The appellants in the present case were Reuters Limited (“Reuters”), a well-known global media news agency and Maiya Keidan, who is a financial journalist employed by Reuters.
The respondent, BHAM, is a leading global alternative asset manager. BHAM is one of the largest hedge fund managers in Europe and its principal trading activities take place through the Brevan Howard Master Fund Limited (“the Master Fund”).
The case concerned confidential information BHAM had sent in an electronic package to 36 prospective professional investors. BHAM wanted these packages to be kept confidential. Thus, each recipient received a password protected document and the first page of the document was headed as “private and confidential”.
The package comprised seven documents, two of which were in the public domain. Reuters learned about the documents and obtained information in the documents from confidential sources, which it intended to publish.
On the anticipated day of publication, March 1 2017, Reuters contacted Peregrine Communications Group, BHAM’s communications advisors to verify the accuracy of the information.

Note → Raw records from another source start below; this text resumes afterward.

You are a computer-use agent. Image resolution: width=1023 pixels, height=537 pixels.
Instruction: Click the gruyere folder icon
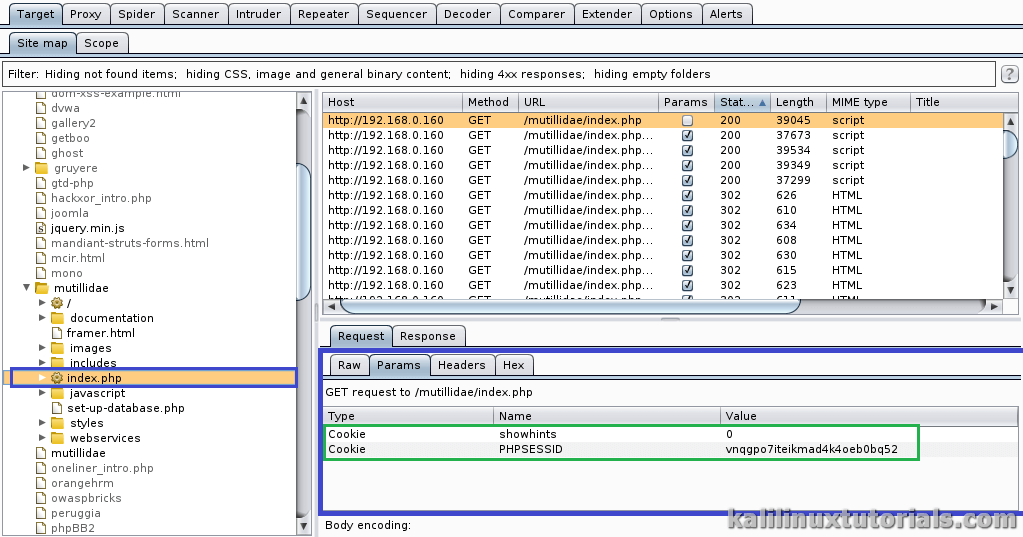coord(41,168)
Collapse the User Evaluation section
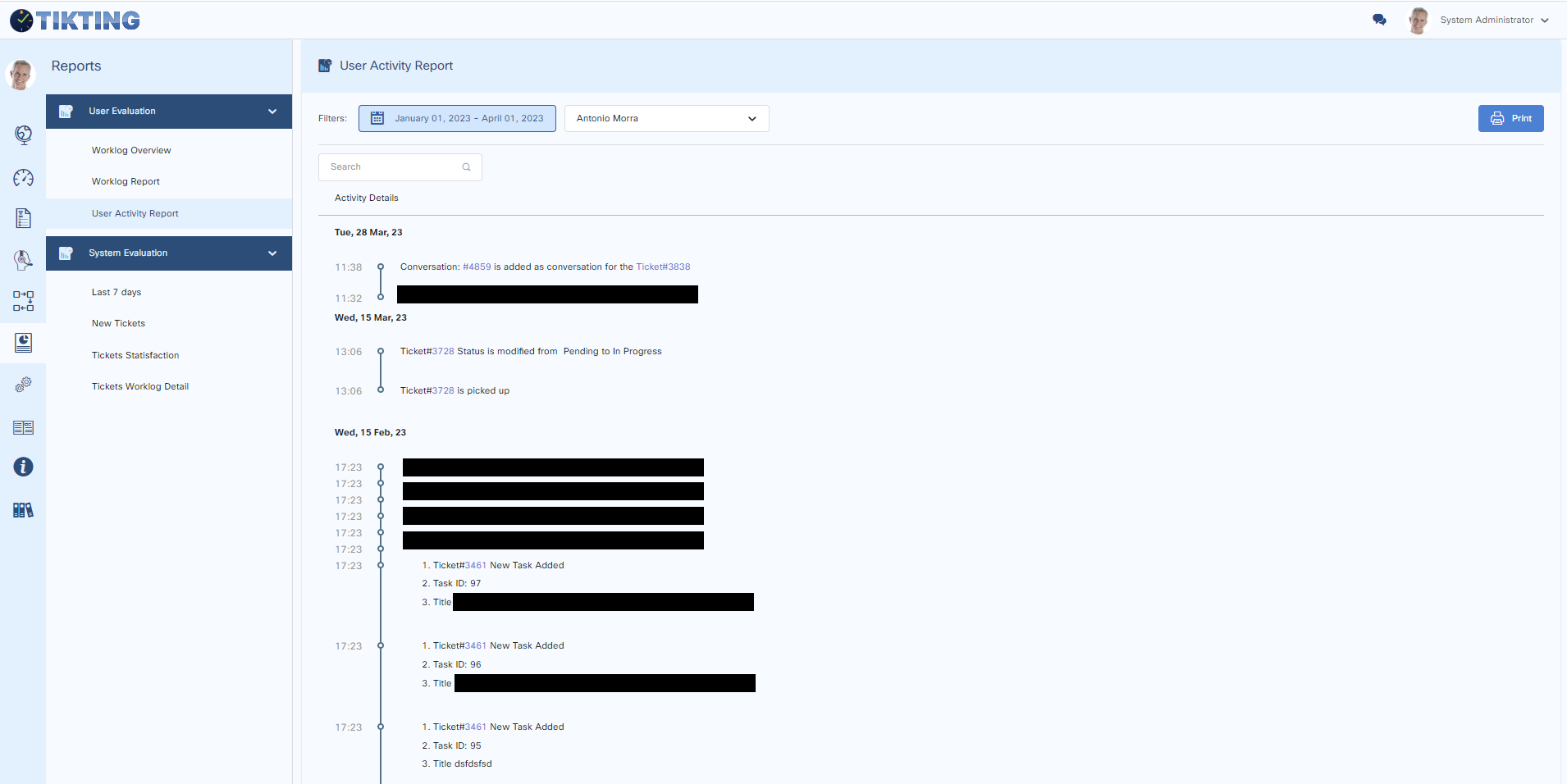 pyautogui.click(x=272, y=112)
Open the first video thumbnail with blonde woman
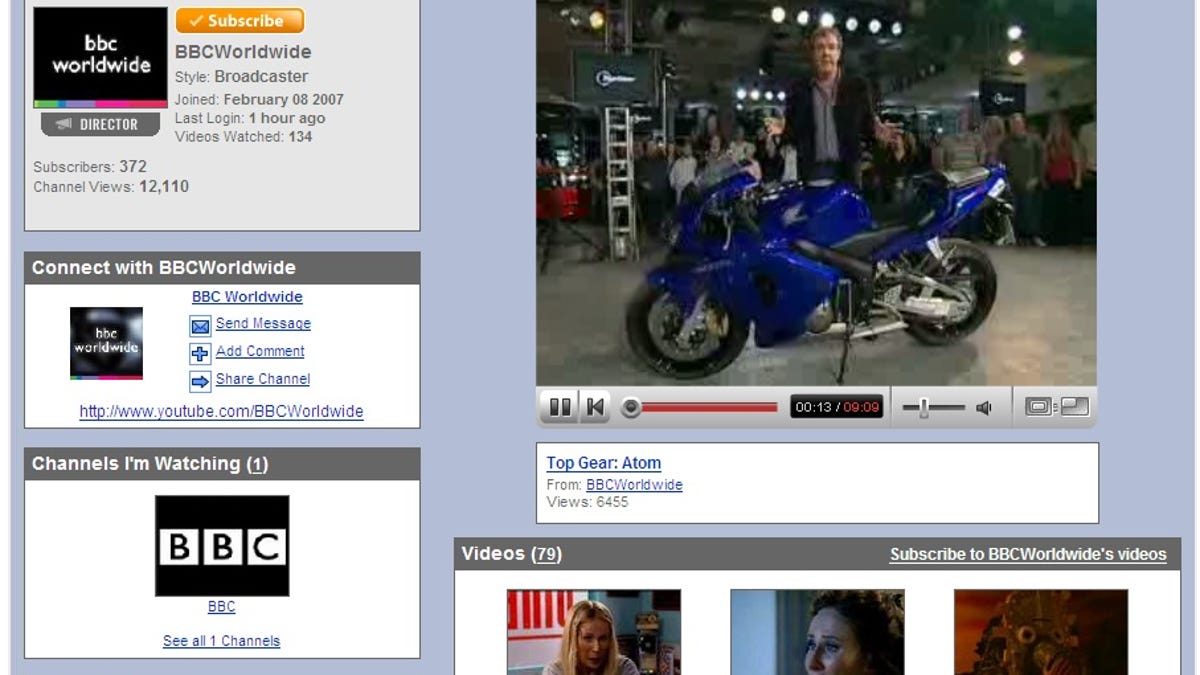This screenshot has width=1200, height=675. (x=594, y=631)
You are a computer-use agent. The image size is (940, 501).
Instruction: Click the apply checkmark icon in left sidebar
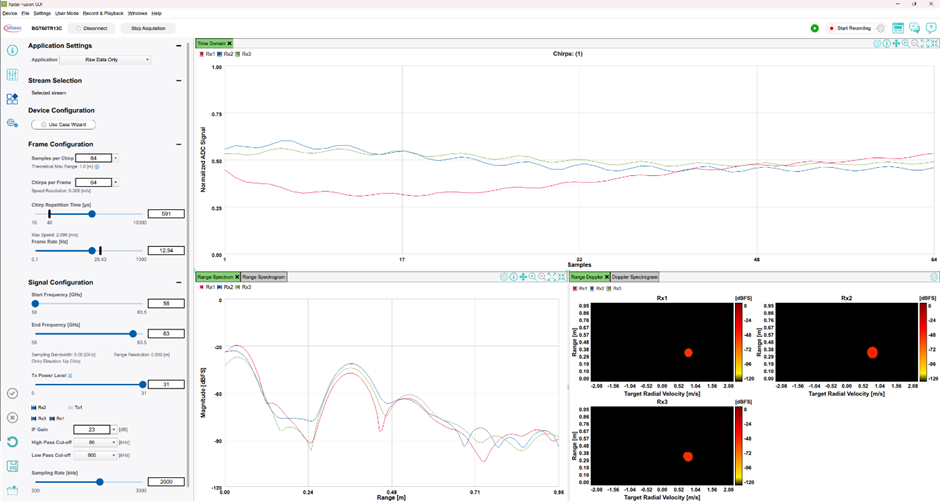point(12,394)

At Peregrine’s request, Reuters agreed to give six hours’ notice before publishing.
BHAM then initiated proceedings to halt publication of the confidential information and on March 10 2017 it applied for an order to seal the court file. On March 13 2017 it issued an application notice for an interim non-disclosure order which was granted on March 16 2017 restraining the disclosure or use of information based on the 5 documents until the application could be heard.

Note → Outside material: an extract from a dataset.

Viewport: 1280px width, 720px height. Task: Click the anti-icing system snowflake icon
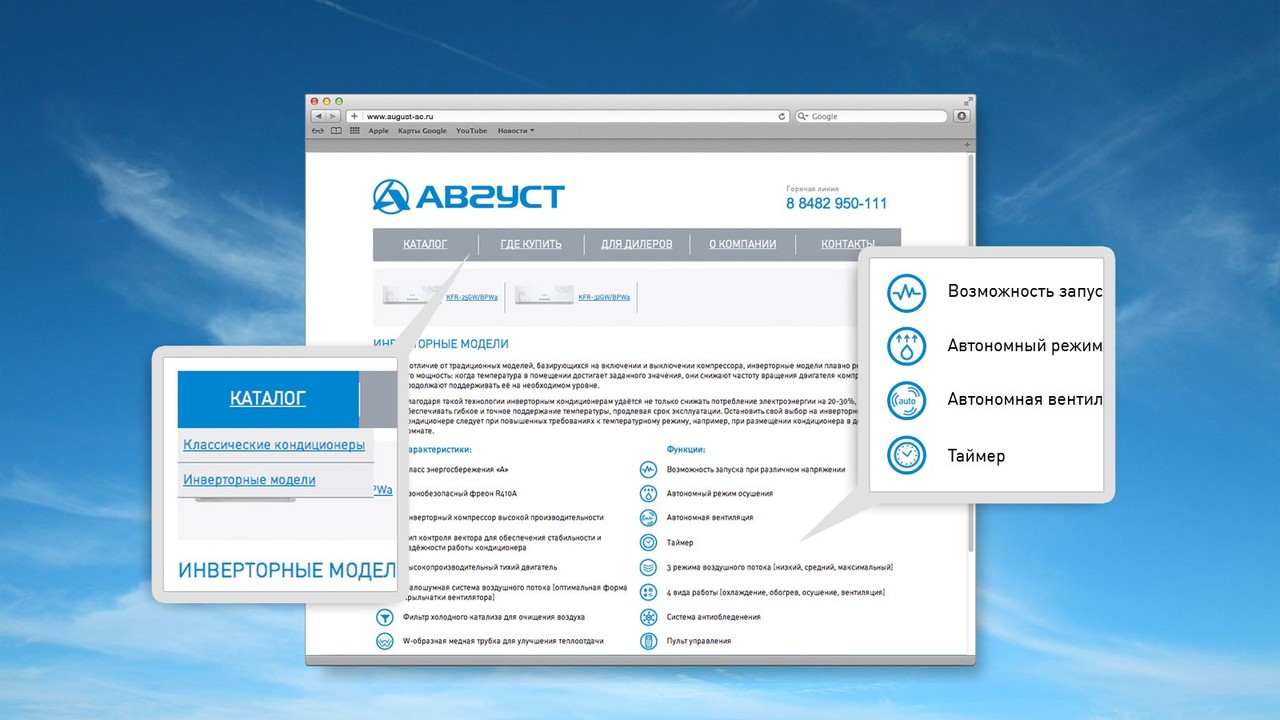648,617
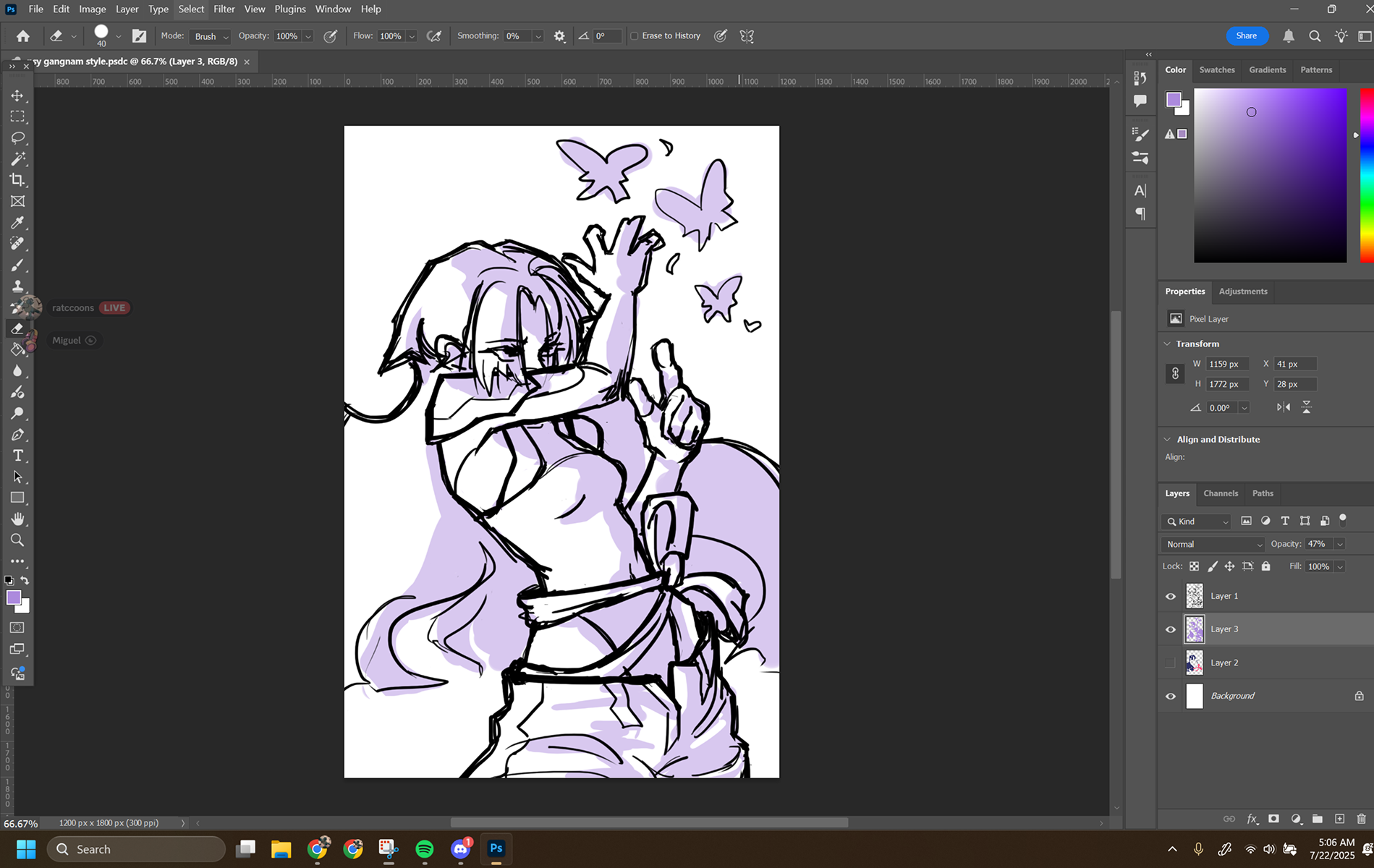Screen dimensions: 1374x868
Task: Open layer blend mode Normal dropdown
Action: click(x=1213, y=544)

The application engaged s.12 of The Human Rights Act 1998 as it sought to restrain Reuter’s freedom of expression protected by Article 10 of the European Convention on Human Rights (ECHR). Article 10 provides that everyone has the right to freedom of expression, which includes the right to “receive and impart information and ideas without interference by public authority and regardless of frontiers.”[para. 14] However, that right is subject to restrictions including for “preventing the disclosure of information received in confidence.”
Section 12 of The Human Rights Act (HRA) applies when a Court must consider granting relief which may impact freedom of expression protected under the European Convention. The HRA states that journalistic material receives special consideration to the extent which (i) the material has, or is about to become available to the public; or (ii) it is, or would be, in the public interest for the material to be published. [para. 15] Section 12(3), however, establishes a test for evaluating injunctions which requires the applicant to present sufficient evidence to establish that the publication should not be allowed and that there is a great likelihood that a permanent non-disclosure order would be granted at trial.

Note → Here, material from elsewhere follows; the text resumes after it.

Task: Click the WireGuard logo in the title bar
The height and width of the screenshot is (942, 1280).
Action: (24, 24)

The application was heard in the High Court on 22 March 2017 by Judge Popplewell who delivered a an oral judgment to protect the confidentiality at issue, and subsequently released an abbreviated print version.
High Court of Justice Queen’s Bench Division Judgment
The primary issue before the Court was to determine whether freedom of expression, as protected under Article 10 of the European Convention, may justify breach of confidence where publication is in the public interest. [para. 21] Since Article 10 was engaged, the Court had to apply an enhanced merits test, over and above what is normally required for interim injunctions.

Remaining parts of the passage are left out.